See our latest analysis for Conifex Timber

Is Conifex Timber still cheap?

The share price seems sensible at the moment according to my price multiple model, where I compare the company's price-to-earnings ratio to the industry average. In this instance, I’ve used the price-to-earnings (PE) ratio given that there is not enough information to reliably forecast the stock’s cash flows. I find that Conifex Timber’s ratio of 2.71x is trading slightly below its industry peers’ ratio of 6.41x, which means if you buy Conifex Timber today, you’d be paying a decent price for it. And if you believe Conifex Timber should be trading in this range, then there isn’t much room for the share price to grow beyond the levels of other industry peers over the long-term. Is there another opportunity to buy low in the future? Since Conifex Timber’s share price is quite volatile, we could potentially see it sink lower (or rise higher) in the future, giving us another chance to buy. This is based on its high beta, which is a good indicator for how much the stock moves relative to the rest of the market.

What does the future of Conifex Timber look like?

earnings-and-revenue-growth
TSX:CFF Earnings and Revenue Growth November 10th 2021

Future outlook is an important aspect when you’re looking at buying a stock, especially if you are an investor looking for growth in your portfolio. Buying a great company with a robust outlook at a cheap price is always a good investment, so let’s also take a look at the company's future expectations. However, with an expected decline of -17% in revenues over the next couple of years, near-term growth certainly doesn’t appear to be a driver for a buy decision for Conifex Timber. This certainty tips the risk-return scale towards higher risk.

What this means for you:

Are you a shareholder? Currently, CFF appears to be trading around industry price multiples, but given the uncertainty from negative returns in the future, this could be the right time to reduce the risk in your portfolio.

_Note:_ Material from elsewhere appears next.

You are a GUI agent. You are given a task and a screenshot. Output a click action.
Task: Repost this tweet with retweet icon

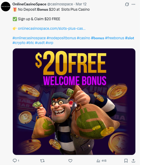tap(42, 161)
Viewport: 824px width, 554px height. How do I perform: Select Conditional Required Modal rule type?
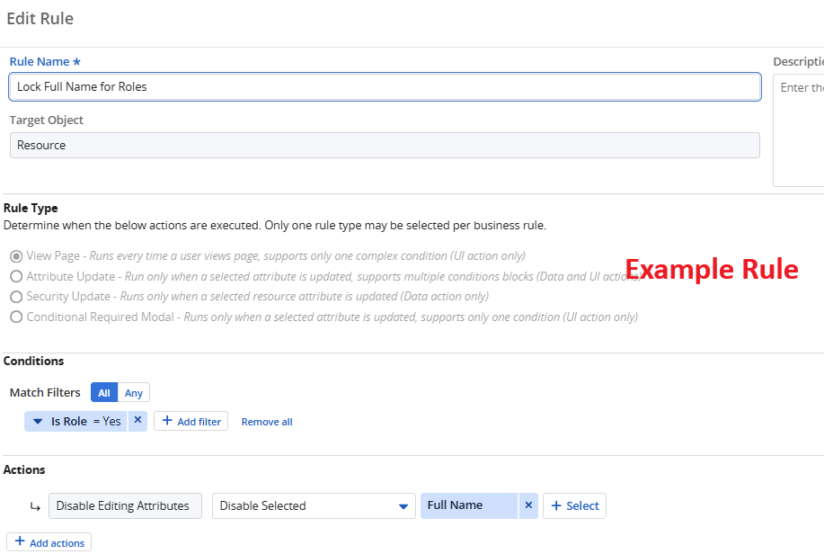pos(16,317)
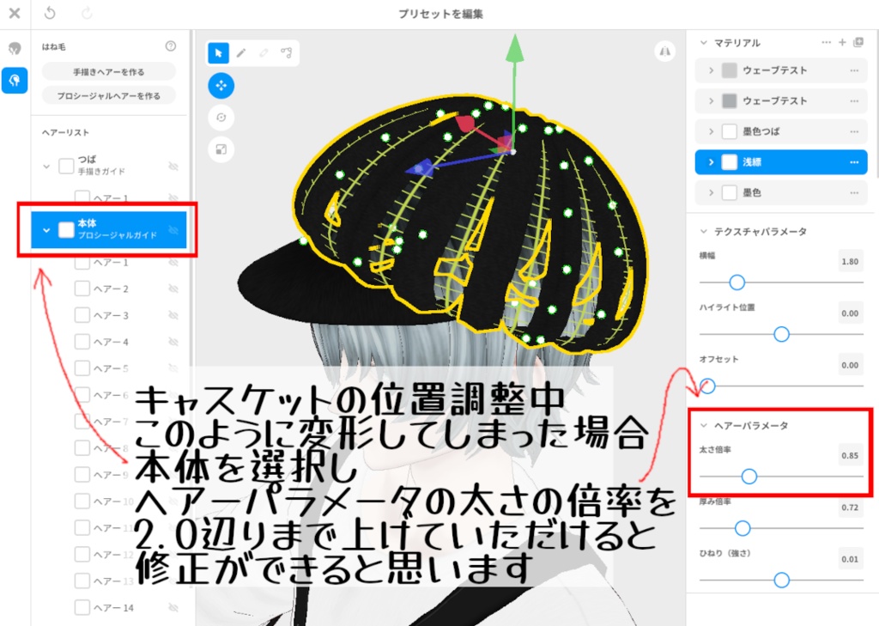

Is your current exposure to the stock beneficial for your total portfolio? And is the opportunity cost of holding a negative-outlook stock too high? Before you make a decision on CFF, take a look at whether its fundamentals have changed.

Are you a potential investor? If you’ve been keeping an eye on CFF for a while, now may not be the most optimal time to buy, given it is trading around industry price multiples. This means there’s less benefit from mispricing. Furthermore, the negative growth outlook increases the risk of holding the stock. However, there are also other important factors we haven’t considered today, which can help crystallize your views on CFF should the price fluctuate below the industry PE ratio.

In light of this, if you'd like to do more analysis on the company, it's vital to be informed of the risks involved. Case in point: We've spotted 3 warning signs for Conifex Timber you should be mindful of and 1 of these doesn't sit too well with us.

If you are no longer interested in Conifex Timber, you can use our free platform to see our list of over 50 other stocks with a high growth potential.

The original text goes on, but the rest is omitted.